(Given exercise): Reproduce word for word everything in the GPU account manager job posting from "- Design and" down to "planning with SLOs.".

Senior Technical Account Manager - GPU
- Causeway Bay, Hong Kong
- Permanent
- Full-time
- Visa sponsorship provided
- Build and maintain long-term technical relationships with enterprise customers, focusing on GPU performance optimization and resource allocation efficiency on AWS cloud or similar cloud services.
- Analyze customers’ current architecture, models, data pipelines, and deployment patterns; create a GPU bottleneck map and measurable KPIs (e.g., GPU utilization, throughput, P95/P99 latency, cost per unit).
- Design and optimize GPU resource usage on EC2/EKS/SageMaker or equivalent cloud compute, container, and ML services; implement node pool tiering, Karpenter/Cluster Autoscaler tuning, auto scaling, and cost governance (Savings Plans/RI/Spot/ODCR or equivalent).
- Drive GPU partitioning and multi-tenant resource sharing strategies to reduce idle resources and increase overall cluster utilization.
- Guide customers in PyTorch/TensorFlow performance tuning (DataLoader optimization, mixed precision, gradient accumulation, operator fusion, torch.compile) and inference acceleration (ONNX, TensorRT, CUDA Graphs, model compression).
- Build GPU observability and monitoring systems (nvidia-smi, CloudWatch or equivalent monitoring tools, profilers, distributed communication metrics) to align capacity planning with SLOs.
- Ensure compatibility across GPU drivers, CUDA, container runtimes, and frameworks; standardize change management and rollback processes.
- Collaborate with cloud provider internal teams and external partners (NVIDIA, ISVs) to resolve cross-domain complex issues and deliver repeatable optimization solutions.
- 5+ years in cloud technical support, solutions architecture, or customer success management, with at least 3 years of hands-on experience in GPU/accelerated computing platforms.
- In-depth understanding of GPU instance families (e.g., AWS G/P/H series) or similar offerings from other cloud providers, AMI/driver/CUDA/container compatibility management, and cloud storage/network performance tuning (e.g., S3 I/O, EBS/Instance Store equivalents, preprocessing pipelines). Proficient in scheduling GPU workloads with EKS or equivalent Kubernetes-based orchestration services, including node pool tiering, resource quotas, elastic scaling, and auto-recovery strategies. Experienced in multi-GPU/multi-node distributed computing (NCCL, topology awareness, tensor parallelism, pipeline parallelism) with expertise in communication optimization for large-scale AI training and inference.

(Information shown):
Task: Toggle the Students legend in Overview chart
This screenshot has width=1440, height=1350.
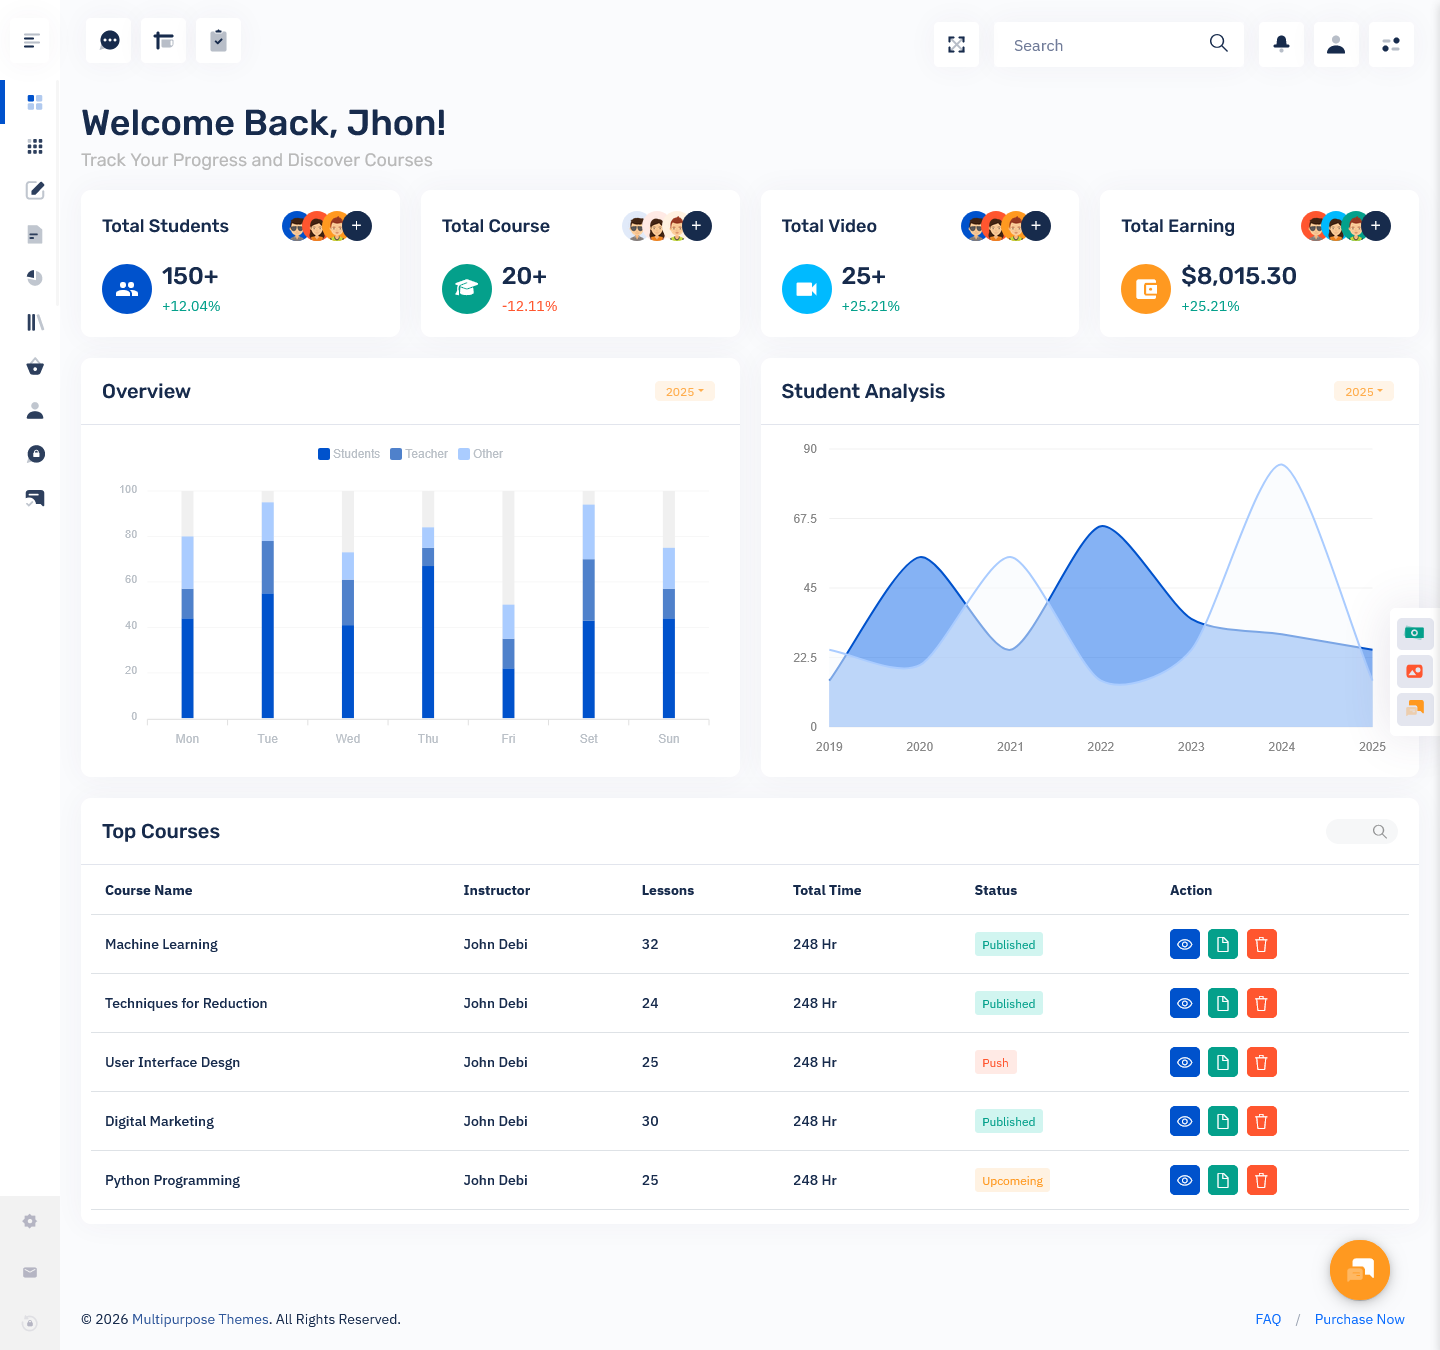Action: pos(349,454)
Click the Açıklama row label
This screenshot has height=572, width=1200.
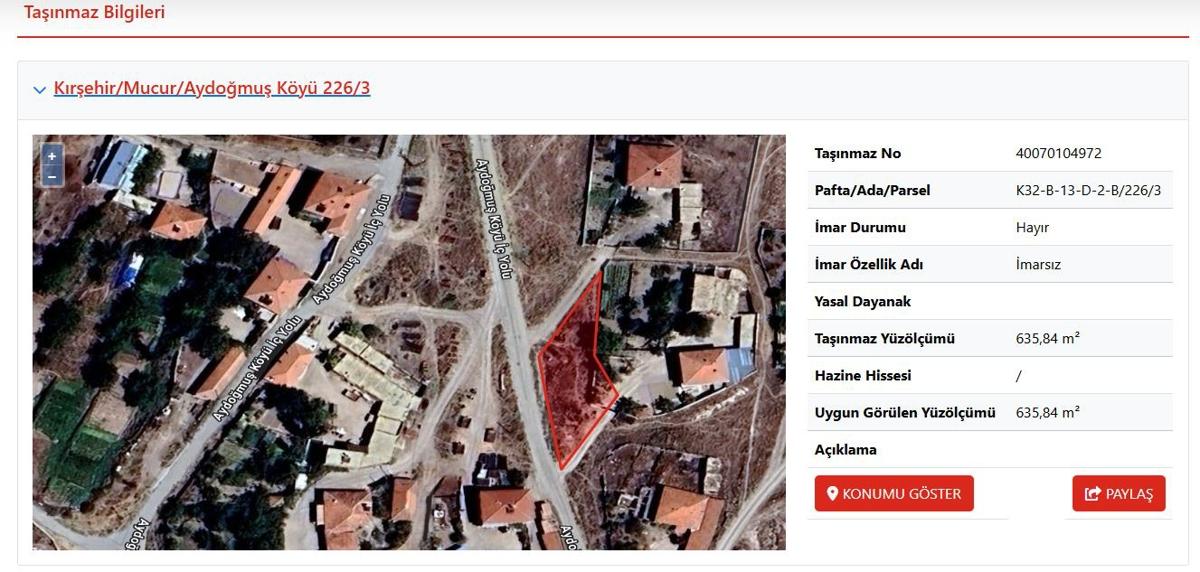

(Written solution):
- Design and optimize GPU resource usage on EC2/EKS/SageMaker or equivalent cloud compute, container, and ML services; implement node pool tiering, Karpenter/Cluster Autoscaler tuning, auto scaling, and cost governance (Savings Plans/RI/Spot/ODCR or equivalent).
- Drive GPU partitioning and multi-tenant resource sharing strategies to reduce idle resources and increase overall cluster utilization.
- Guide customers in PyTorch/TensorFlow performance tuning (DataLoader optimization, mixed precision, gradient accumulation, operator fusion, torch.compile) and inference acceleration (ONNX, TensorRT, CUDA Graphs, model compression).
- Build GPU observability and monitoring systems (nvidia-smi, CloudWatch or equivalent monitoring tools, profilers, distributed communication metrics) to align capacity planning with SLOs.